Fear of the recent crackdown on illegal immigration by the U.S. Immigration and Custom Enforcement agency has kept Austinites from accessing health, education and basic needs services provided by local nonprofits.
In particular, those nonprofits whose clients are mostly Hispanic report seeing a dip in attendance since the initial operations by ICE in Austin on February 9. Fear of an ICE raid not only affects the organizations’ clients but also their staff, said leaders.
Iliana Gilman, chief executive officer of El Buen Samaritano, said that in the weeks since the initial ICE operations, it has experienced significantly fewer visits for their on-campus services. El Buen is a faith-based nonprofit that provides coordinated medical and wellness services and educational classes to about 10,500 Central Texans each year. Almost 70 percent of the people it serves are Hispanic.
Gilman said that in the first week after ICE operations launched, El Buen saw a 50 percent drop in clinic visits, a 30 percent drop in student attendance and a 30 percent drop in people visiting the emergency food pantry. Those numbers have slowly increased since the initial operations, but the fear that kept clients away is still there, she added.
“The bigger impact will be over the long term,” said Gilman. “If we stop seeing people for chronic disease management like diabetes, they’ll get sicker and sicker. And as theses policies continue to cut services and create new barriers to services, that’s going to have health and financial implications for the whole community.”
Julie M. Ballestros, executive director of Manos de Cristo, said her organization has also seen a drop in clients. Manos de Cristo’s clients are 85 percent Hispanic. It offers dental services, a food pantry and English classes.
“When the raids first happened a few weeks ago, you could really see it. We usually see a line of people waiting to receive dental services, but after the raids there was no line for days,” she said.

#### Provided data
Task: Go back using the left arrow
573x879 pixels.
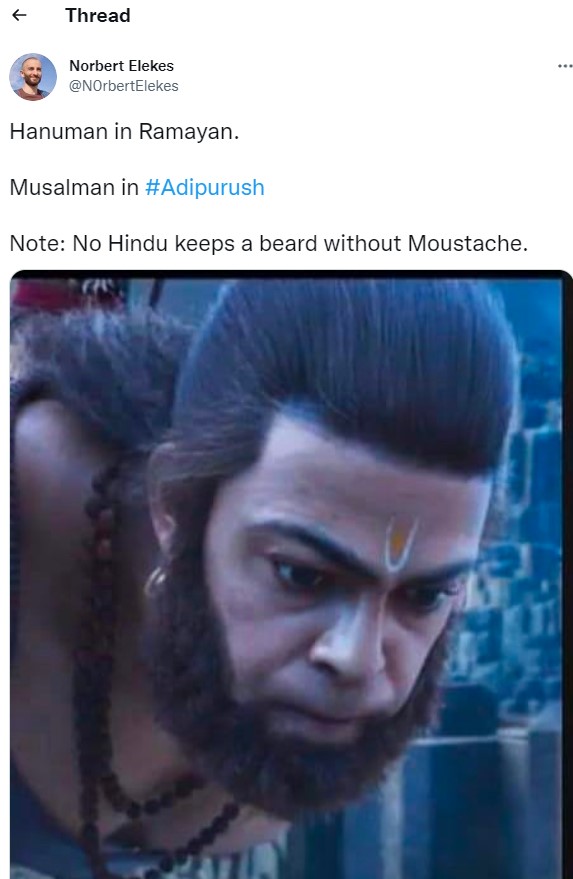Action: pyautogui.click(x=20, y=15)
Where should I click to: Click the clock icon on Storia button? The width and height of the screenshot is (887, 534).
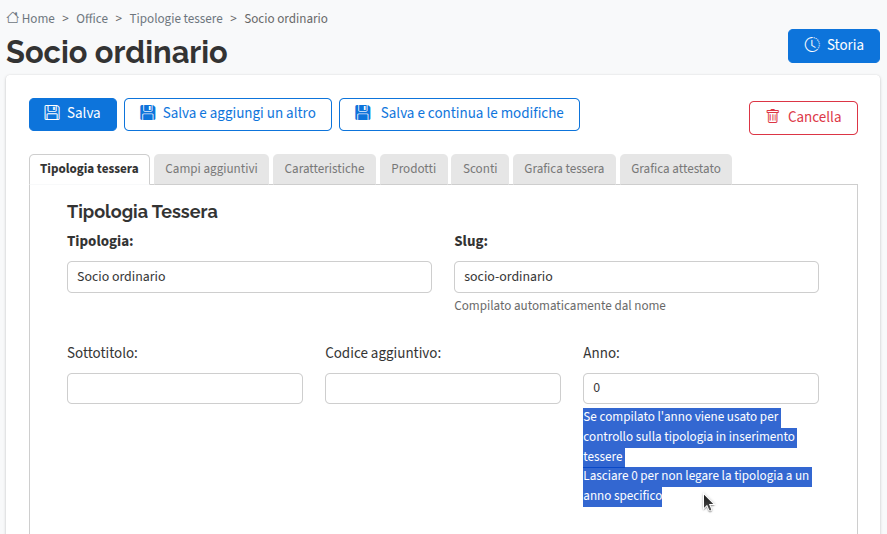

#### What is being asked
Rewrite the text on nonprofits and ICE fears, starting at "Gilman said that" and ending after "there, she added.", with "clinic visits" replaced by "medical appointments". The lines have no role in this work.

#### Response
Gilman said that in the first week after ICE operations launched, El Buen saw a 50 percent drop in medical appointments, a 30 percent drop in student attendance and a 30 percent drop in people visiting the emergency food pantry. Those numbers have slowly increased since the initial operations, but the fear that kept clients away is still there, she added.